#### Short exercise:
Retype all of the lines below without changing a single character.

Rows on where targets appear
──────────────────────────────
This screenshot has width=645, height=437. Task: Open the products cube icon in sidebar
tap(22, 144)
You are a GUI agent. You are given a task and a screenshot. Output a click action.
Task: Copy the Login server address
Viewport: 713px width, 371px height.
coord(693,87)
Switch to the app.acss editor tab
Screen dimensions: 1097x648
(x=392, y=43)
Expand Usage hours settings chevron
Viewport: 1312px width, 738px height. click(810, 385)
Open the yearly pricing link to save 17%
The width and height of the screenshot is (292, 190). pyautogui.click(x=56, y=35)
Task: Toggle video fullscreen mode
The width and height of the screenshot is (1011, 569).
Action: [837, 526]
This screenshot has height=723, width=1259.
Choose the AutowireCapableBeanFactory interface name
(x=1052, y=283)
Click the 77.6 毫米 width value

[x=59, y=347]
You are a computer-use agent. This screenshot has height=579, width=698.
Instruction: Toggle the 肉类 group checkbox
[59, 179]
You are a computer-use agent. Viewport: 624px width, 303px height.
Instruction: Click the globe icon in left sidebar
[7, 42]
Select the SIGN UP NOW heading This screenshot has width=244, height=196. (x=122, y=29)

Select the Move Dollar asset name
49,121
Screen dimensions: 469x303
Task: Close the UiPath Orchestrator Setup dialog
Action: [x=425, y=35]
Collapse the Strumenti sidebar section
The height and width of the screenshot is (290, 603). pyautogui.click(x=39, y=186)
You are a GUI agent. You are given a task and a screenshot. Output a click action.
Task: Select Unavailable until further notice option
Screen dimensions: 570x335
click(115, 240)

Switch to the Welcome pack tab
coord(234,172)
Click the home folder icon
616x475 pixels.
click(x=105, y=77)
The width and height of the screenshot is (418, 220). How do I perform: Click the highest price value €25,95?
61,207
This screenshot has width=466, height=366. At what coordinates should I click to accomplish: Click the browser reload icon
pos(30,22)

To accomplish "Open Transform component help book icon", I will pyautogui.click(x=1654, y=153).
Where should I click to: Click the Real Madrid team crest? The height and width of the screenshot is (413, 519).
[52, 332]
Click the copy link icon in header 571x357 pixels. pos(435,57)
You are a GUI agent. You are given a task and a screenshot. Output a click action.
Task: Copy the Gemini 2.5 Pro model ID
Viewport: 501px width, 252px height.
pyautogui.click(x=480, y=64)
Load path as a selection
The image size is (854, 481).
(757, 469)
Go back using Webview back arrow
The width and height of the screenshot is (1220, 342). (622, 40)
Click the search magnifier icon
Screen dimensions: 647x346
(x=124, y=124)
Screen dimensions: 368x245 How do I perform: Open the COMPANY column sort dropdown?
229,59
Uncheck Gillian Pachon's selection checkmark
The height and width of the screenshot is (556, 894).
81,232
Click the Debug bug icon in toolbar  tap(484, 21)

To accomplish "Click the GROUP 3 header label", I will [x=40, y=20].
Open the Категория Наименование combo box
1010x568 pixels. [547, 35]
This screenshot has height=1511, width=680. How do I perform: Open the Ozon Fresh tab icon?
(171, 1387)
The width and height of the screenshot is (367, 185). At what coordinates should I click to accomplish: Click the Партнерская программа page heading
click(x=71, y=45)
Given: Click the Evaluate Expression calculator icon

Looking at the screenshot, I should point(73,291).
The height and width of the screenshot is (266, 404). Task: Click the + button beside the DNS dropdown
──────────────────────────────
#### Result:
This screenshot has width=645, height=437. Task: Open the products cube icon in sidebar
tap(22, 144)
You are a GUI agent. You are given a task and a screenshot. Output a click action.
Task: Copy the Login server address
Viewport: 713px width, 371px height.
coord(693,87)
Switch to the app.acss editor tab
Screen dimensions: 1097x648
(x=392, y=43)
Expand Usage hours settings chevron
Viewport: 1312px width, 738px height. click(810, 385)
Open the yearly pricing link to save 17%
The width and height of the screenshot is (292, 190). pyautogui.click(x=56, y=35)
Task: Toggle video fullscreen mode
The width and height of the screenshot is (1011, 569).
Action: [837, 526]
This screenshot has height=723, width=1259.
Choose the AutowireCapableBeanFactory interface name
(x=1052, y=283)
Click the 77.6 毫米 width value

[x=59, y=347]
You are a computer-use agent. This screenshot has height=579, width=698.
Instruction: Toggle the 肉类 group checkbox
[59, 179]
You are a computer-use agent. Viewport: 624px width, 303px height.
Instruction: Click the globe icon in left sidebar
[7, 42]
Select the SIGN UP NOW heading This screenshot has width=244, height=196. (x=122, y=29)

Select the Move Dollar asset name
49,121
Screen dimensions: 469x303
Task: Close the UiPath Orchestrator Setup dialog
Action: [x=425, y=35]
Collapse the Strumenti sidebar section
The height and width of the screenshot is (290, 603). pyautogui.click(x=39, y=186)
You are a GUI agent. You are given a task and a screenshot. Output a click action.
Task: Select Unavailable until further notice option
Screen dimensions: 570x335
click(115, 240)

Switch to the Welcome pack tab
coord(234,172)
Click the home folder icon
616x475 pixels.
click(x=105, y=77)
The width and height of the screenshot is (418, 220). How do I perform: Click the highest price value €25,95?
61,207
This screenshot has width=466, height=366. At what coordinates should I click to accomplish: Click the browser reload icon
pos(30,22)

To accomplish "Open Transform component help book icon", I will pyautogui.click(x=1654, y=153).
Where should I click to: Click the Real Madrid team crest? The height and width of the screenshot is (413, 519).
[52, 332]
Click the copy link icon in header 571x357 pixels. pos(435,57)
You are a GUI agent. You are given a task and a screenshot. Output a click action.
Task: Copy the Gemini 2.5 Pro model ID
Viewport: 501px width, 252px height.
pyautogui.click(x=480, y=64)
Load path as a selection
The image size is (854, 481).
(757, 469)
Go back using Webview back arrow
The width and height of the screenshot is (1220, 342). (622, 40)
Click the search magnifier icon
Screen dimensions: 647x346
(x=124, y=124)
Screen dimensions: 368x245 How do I perform: Open the COMPANY column sort dropdown?
229,59
Uncheck Gillian Pachon's selection checkmark
The height and width of the screenshot is (556, 894).
81,232
Click the Debug bug icon in toolbar  tap(484, 21)

To accomplish "Click the GROUP 3 header label", I will [x=40, y=20].
Open the Категория Наименование combo box
1010x568 pixels. [547, 35]
This screenshot has height=1511, width=680. How do I perform: Open the Ozon Fresh tab icon?
(171, 1387)
The width and height of the screenshot is (367, 185). At what coordinates should I click to accomplish: Click the Партнерская программа page heading
click(x=71, y=45)
Given: Click the Evaluate Expression calculator icon

Looking at the screenshot, I should point(73,291).
The height and width of the screenshot is (266, 404). Task: Click the + button beside the DNS dropdown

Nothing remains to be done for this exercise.